One of the preachers yelled back, “Don’t worry, we have faith in the Lord that we’ll be okay. I’m a Pentycostal preacher and my friend here is a Presbyterian preacher.”
Then Harley yelled back, “Okay. But if you try crossin’ that bridge, yer both gonna be Baptists.”
Reverend Elmer T. holds baptisms over at Lake Plunk in Klufford’s Holler once a month. He was out of town preachin’ one time when the baptism schedule
came around though, so before he left he told the saved part of the congregation to go ahead and do the baptizin’. He said it was fine fer any believer to baptize new converts.
When baptizin’ time came there was a few new converts and they held ’em under the water so long they near ’bout drowned.
The good news was that they did live through it.
When Reverend Elmer T. come back he heard about it and asked, “Did ya give ’em mouth to mouth recessitation?”
The congregation baptizers said, “We tried to, but they kept gittin’ up and walkin’ away.”
Where Reverend Elmer T. had gone off preachin’ to was a big church convention over in Asheville, North Carolina.
Just before he started to speak Reverend Elmer T. frantically looked through all his pockets and said, “Oh no! I done fergot to my choppers. I can hardly preach a’tall without ’em.”
The feller sittin’ next to him on the platform said, “I just happen to be a dentist and I got a new pair right here in my pocket. Then he gave Reverend Elmer T. the set of choppers.
Reverend Elmer T. popped ’em in his mouth and went up and gave his sermon.
When he got done, he sat back down, took the choppers out of his mouth and give ’em back to the dentist.
“Thanky so much.” Reverend Elmer T. said. “Ya done saved the day fer me.”

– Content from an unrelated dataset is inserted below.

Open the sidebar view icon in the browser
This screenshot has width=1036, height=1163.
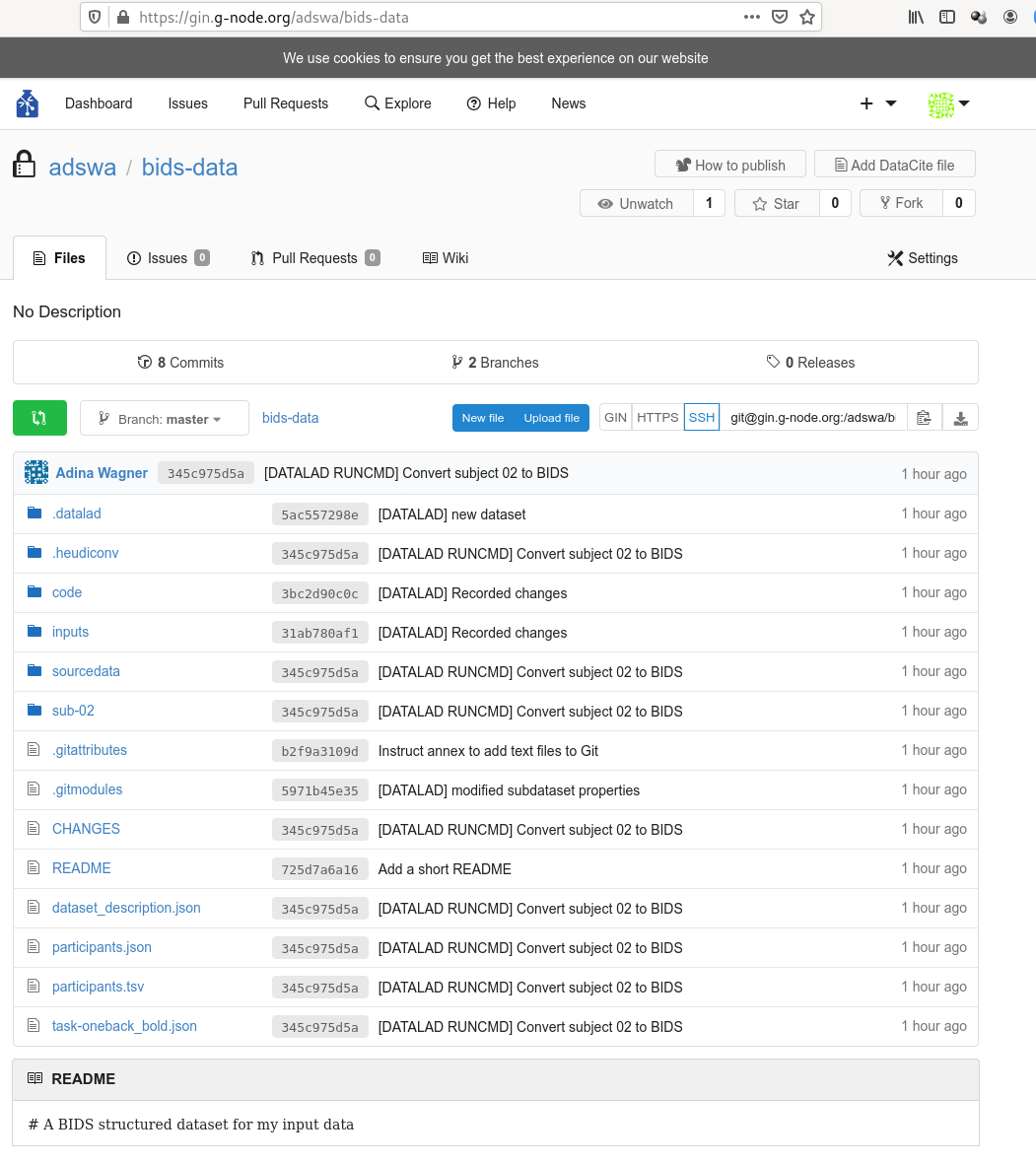(947, 17)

The dentist said, “No problem at’all”.
Then he popped the choppers in his mouth and said, “Glad they fit ya alright… they’s been a bit tight on me.”
After he got done with his preachin’ they offered Reverend Elmer T. a nice big check.
When they did Reverend Elmer T. said, “Oh, I couldn’t take that. I just ’preciate the honor of bein’ asked to speak. I’m sure ya would have better uses fer the money. Just go ahead and apply it to one of those uses.”
The convention chairman said, “Okay. Do you mind if we put it our special fund?”
Reverend Elmer T. said, “That would be fine. What’s the fund for?”
The convention chairman said, “It’s so we can get a better speaker next year.”
When Reverend Elmer T. ain’t preachin’, baptizin’, fundraisin’, goin’ out on visitation, goin’ to see other churches, disscussin’ Theolology or takin’ his days off, he does what most other preachers do ’round the mountains.
He does things like teachin’ Sunday school and does weddin’s when folks wanna get hitched up and funerals when folks might on.
Reverend Elmer T. always said havin’ sympathy fer those what’s lost loved ones is a good thang, ’cause it’s hearts together tuggin’ the same load.
My Uncle Ralph ed on a while back and Reverend Elmer T. did his funeral fer him.
Uncle Ralph was a used car salesman. He started out sellin’ new cars at a lot up in Knoxville. One time he even got his ownself a new car on discount from the lot.
After that he always said the loudest noise a man will ever hear is the first rattle of a new car.
When that happened Uncle Ralph tried to give it back to the lot, but they said it had depreciated.
Uncle Ralph said he didn’t depreciate gettin’ a new car what rattled neither. So he give ’em the keys, quit his job and commenced to only sellin’ used cars what folks ’spect to rattle, which Uncle Ralph’s used cars always did. So much so that Uncle Ralph was often called the worst rattler in the used car business.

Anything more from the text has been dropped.